Problem:
Down to the last line, retype each line of the entries exactly, starting with the one that contains "ABOUT US (454, 56)".

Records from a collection
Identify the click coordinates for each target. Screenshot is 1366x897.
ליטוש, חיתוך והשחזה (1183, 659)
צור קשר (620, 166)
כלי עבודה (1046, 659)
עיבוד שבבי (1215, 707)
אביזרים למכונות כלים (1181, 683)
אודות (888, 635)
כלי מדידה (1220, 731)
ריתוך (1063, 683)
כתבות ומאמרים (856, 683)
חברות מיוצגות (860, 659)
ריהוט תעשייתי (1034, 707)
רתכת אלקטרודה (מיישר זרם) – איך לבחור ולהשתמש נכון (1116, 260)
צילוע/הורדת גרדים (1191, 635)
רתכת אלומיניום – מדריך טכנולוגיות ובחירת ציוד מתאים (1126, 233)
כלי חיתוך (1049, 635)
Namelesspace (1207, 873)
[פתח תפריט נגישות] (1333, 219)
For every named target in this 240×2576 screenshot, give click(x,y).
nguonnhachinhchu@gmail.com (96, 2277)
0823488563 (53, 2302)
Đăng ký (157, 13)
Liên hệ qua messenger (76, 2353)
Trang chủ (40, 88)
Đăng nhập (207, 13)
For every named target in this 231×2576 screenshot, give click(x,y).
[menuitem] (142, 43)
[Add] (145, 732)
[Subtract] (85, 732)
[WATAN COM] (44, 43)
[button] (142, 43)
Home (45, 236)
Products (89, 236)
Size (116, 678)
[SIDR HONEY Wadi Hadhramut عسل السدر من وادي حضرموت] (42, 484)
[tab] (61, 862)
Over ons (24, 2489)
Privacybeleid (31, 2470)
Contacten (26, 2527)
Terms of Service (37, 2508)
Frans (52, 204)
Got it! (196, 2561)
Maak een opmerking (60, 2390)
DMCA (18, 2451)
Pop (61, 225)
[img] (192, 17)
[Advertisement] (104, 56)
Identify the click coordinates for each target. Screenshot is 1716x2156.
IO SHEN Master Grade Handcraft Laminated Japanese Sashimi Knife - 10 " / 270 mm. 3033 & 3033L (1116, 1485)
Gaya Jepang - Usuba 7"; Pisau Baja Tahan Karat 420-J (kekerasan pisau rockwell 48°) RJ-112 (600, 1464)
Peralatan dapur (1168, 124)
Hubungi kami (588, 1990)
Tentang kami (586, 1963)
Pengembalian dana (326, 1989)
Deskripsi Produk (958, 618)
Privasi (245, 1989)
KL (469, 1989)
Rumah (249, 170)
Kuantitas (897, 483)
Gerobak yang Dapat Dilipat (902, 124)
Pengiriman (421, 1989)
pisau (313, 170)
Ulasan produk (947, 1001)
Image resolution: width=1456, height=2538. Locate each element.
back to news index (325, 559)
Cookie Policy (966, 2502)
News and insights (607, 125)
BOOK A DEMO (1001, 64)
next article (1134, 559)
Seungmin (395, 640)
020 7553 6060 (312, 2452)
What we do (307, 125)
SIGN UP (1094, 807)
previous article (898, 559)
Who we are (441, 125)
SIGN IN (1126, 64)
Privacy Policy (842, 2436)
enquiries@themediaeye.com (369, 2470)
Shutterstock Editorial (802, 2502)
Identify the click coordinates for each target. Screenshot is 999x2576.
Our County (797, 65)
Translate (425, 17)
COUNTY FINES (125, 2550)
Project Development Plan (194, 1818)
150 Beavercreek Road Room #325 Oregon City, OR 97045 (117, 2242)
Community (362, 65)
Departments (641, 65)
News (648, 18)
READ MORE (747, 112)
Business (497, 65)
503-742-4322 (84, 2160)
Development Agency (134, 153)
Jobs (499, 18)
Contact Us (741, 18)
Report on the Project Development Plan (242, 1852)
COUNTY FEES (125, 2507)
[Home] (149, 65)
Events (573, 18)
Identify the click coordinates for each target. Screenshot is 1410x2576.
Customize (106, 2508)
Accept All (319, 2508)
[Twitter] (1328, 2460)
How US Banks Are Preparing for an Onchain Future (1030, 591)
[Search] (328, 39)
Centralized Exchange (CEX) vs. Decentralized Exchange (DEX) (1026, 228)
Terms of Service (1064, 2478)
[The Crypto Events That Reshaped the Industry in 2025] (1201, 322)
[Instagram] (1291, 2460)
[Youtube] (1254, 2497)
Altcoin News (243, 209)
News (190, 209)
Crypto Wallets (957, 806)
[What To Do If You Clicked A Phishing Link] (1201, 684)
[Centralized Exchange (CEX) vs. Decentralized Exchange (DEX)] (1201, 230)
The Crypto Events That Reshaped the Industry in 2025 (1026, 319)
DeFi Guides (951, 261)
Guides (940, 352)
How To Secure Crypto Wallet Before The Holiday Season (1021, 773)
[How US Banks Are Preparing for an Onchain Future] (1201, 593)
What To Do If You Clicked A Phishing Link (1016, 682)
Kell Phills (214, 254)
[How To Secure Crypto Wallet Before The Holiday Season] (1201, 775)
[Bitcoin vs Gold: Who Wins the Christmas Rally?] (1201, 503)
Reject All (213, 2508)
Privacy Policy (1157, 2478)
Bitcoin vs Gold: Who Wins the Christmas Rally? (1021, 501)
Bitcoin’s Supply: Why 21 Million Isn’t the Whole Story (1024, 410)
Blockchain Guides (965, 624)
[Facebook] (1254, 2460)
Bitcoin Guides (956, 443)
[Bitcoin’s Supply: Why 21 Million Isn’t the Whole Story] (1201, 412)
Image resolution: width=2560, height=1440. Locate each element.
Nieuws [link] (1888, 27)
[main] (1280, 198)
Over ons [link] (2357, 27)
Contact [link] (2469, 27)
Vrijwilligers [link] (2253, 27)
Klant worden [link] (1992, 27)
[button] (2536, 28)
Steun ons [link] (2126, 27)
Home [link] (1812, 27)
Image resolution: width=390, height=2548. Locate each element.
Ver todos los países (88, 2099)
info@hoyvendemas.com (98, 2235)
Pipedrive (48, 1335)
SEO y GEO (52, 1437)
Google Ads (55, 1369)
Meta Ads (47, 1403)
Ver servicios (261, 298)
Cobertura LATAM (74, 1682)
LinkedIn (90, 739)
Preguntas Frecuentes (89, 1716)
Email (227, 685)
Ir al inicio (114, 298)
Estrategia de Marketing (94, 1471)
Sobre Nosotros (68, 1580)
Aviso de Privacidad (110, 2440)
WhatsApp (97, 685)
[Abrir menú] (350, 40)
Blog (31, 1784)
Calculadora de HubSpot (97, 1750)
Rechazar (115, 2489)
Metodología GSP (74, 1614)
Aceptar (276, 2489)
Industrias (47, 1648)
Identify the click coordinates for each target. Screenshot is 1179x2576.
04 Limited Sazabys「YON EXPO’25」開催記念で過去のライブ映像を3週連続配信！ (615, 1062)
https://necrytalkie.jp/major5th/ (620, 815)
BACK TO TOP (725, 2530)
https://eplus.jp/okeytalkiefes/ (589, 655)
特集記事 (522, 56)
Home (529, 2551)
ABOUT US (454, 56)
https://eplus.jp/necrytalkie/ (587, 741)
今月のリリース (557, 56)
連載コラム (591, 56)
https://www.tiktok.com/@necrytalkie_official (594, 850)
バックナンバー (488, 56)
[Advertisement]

Exercise response:
ABOUT US (454, 56)
https://eplus.jp/necrytalkie/ (587, 741)
今月のリリース (557, 56)
連載コラム (591, 56)
https://www.tiktok.com/@necrytalkie_official (594, 850)
バックナンバー (488, 56)
[Advertisement]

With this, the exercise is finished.